I Phoenix potevano continuare a russare. Non c’era pericolo che quelle seghe raschianti cessassero di lavorare; c’era abbastanza rumore da farti desiderare di essere sorda, benché ogni suono fosse diverso dall’altro e piuttosto interessante: un’orchestra variegata. Là un fischio metallico. Là un corno acustico. Laggiù un basso tuba. Quello, un paio di sonagli. E…
Jerry sogghignò sardonicamente e si grattò il naso con un dito. — Non riesci a dormire, eh? Ti va di andare in cucina a bere qualcosa? Magari del vino. Il vino è indicato per l’insonnia.
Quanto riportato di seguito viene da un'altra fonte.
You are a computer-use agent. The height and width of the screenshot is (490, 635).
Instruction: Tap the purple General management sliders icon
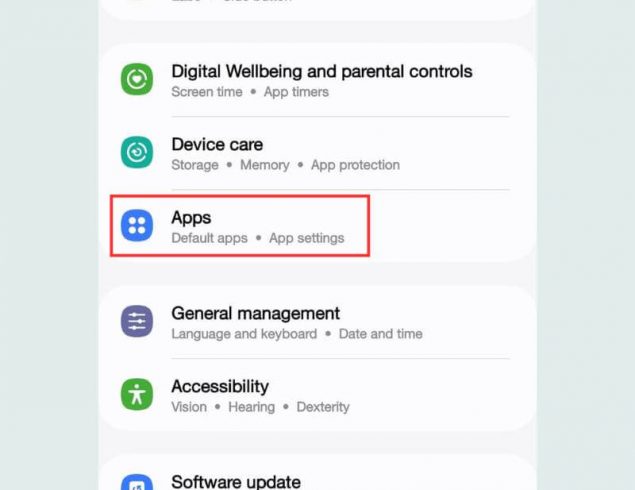(x=137, y=321)
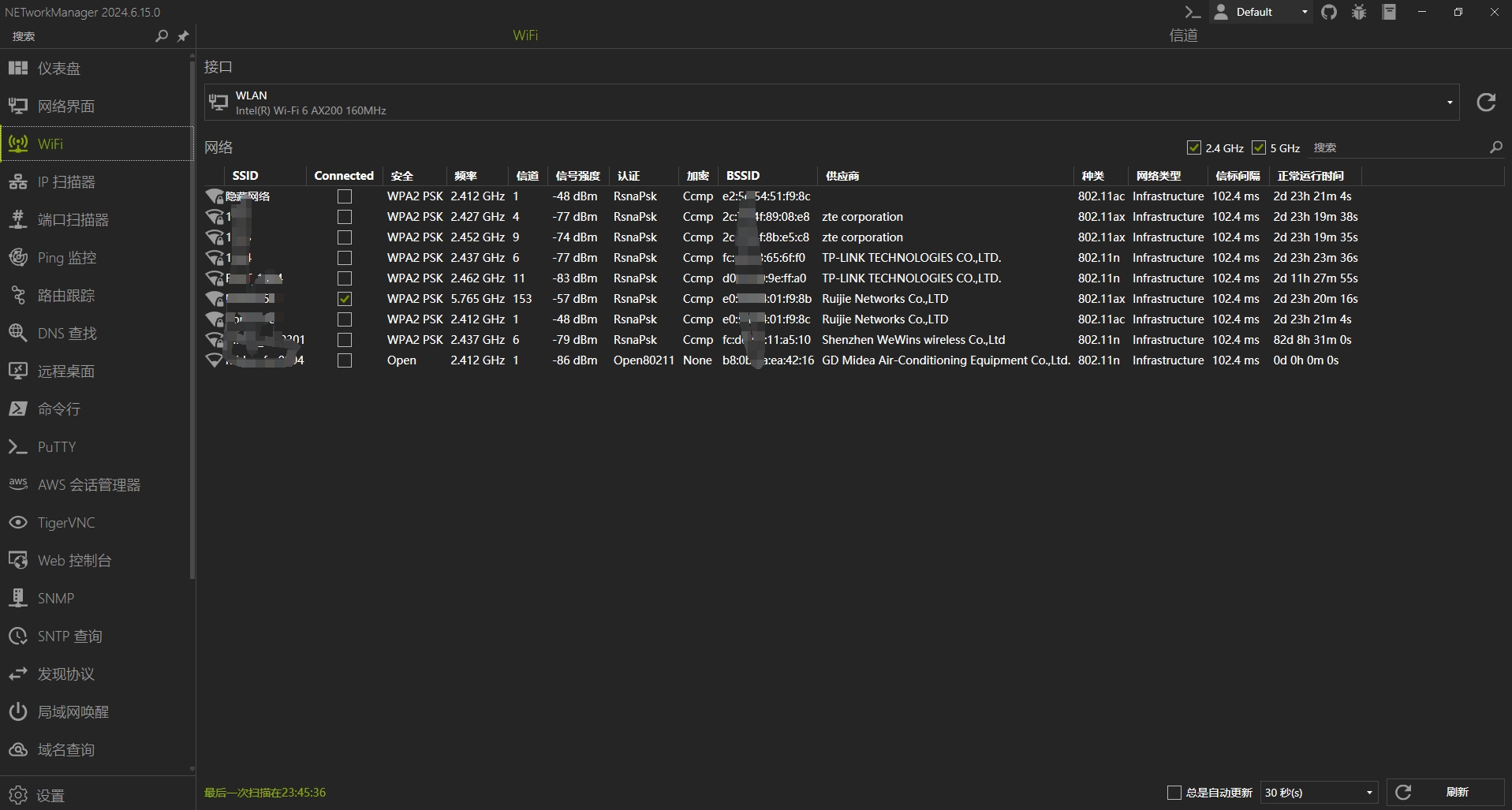This screenshot has height=810, width=1512.
Task: Toggle the 2.4 GHz filter checkbox
Action: click(x=1194, y=147)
— Il vino fa bene per molte cose. — commentò Zoe. — Volevo chiederti che cosa fai quando ti comporti così antisocialmente nei nostri riguardi e ti chiudi nello sgabuzzino. — Indicò la porta.
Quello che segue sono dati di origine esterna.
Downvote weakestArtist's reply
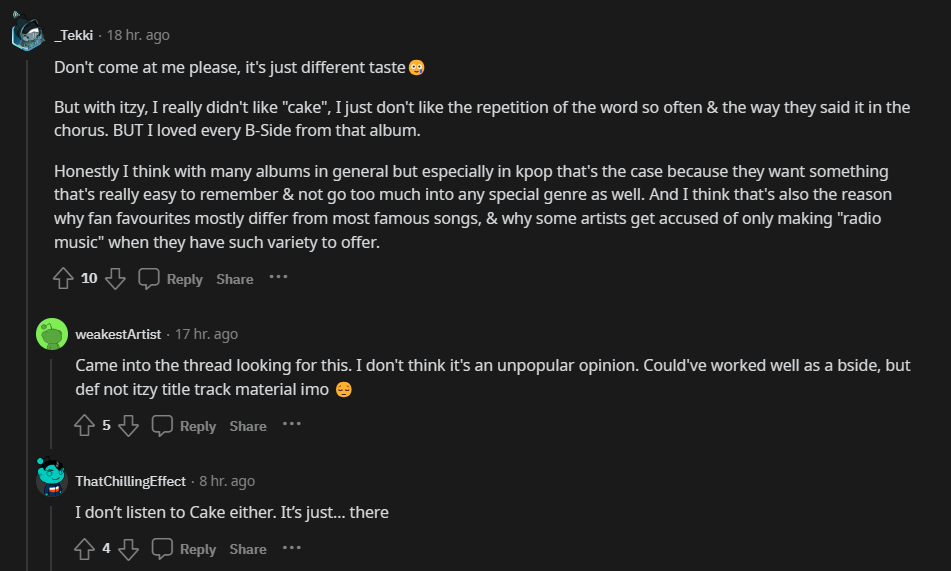Image resolution: width=951 pixels, height=571 pixels. [129, 426]
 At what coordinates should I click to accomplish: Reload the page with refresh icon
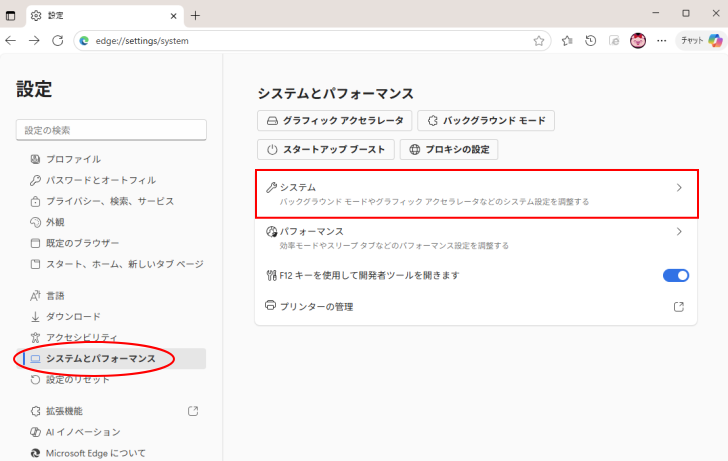(x=57, y=41)
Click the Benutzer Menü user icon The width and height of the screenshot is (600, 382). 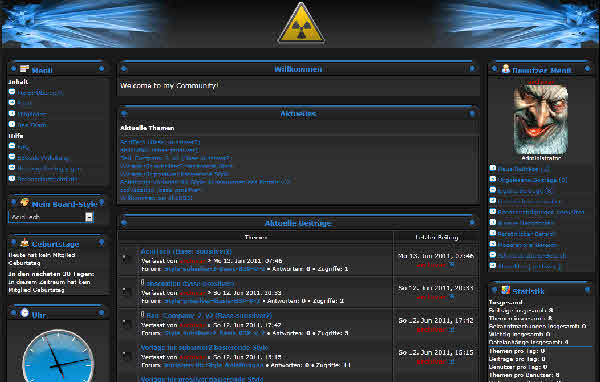(x=505, y=69)
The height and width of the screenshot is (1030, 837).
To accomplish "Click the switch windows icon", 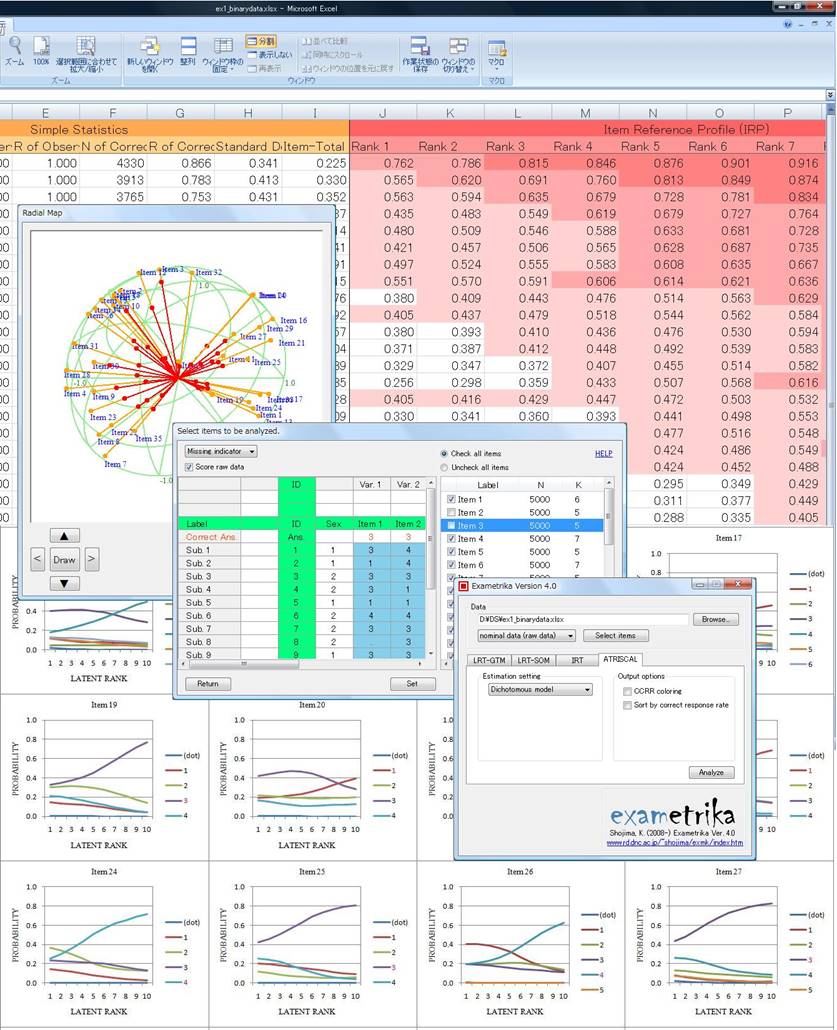I will point(458,47).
— Sei simpatica. Allora ti farò un quiz con più risposte. A) Sto producendo un elisir dell’eterna giovinezza; B) Sto mettendo a punto un congegno antigravitazionale che spedirà l’intera Atlanta fra le stelle; C) Sto commettendo innominabili crimini passionali sulla custodia di un vecchio telescopio e sul preparato di una scatola di Petri; oppure D) Io… io… Sto diventando matto, mia cara. Scegli, ti prego.
— D — rispose Zoe.
— Come?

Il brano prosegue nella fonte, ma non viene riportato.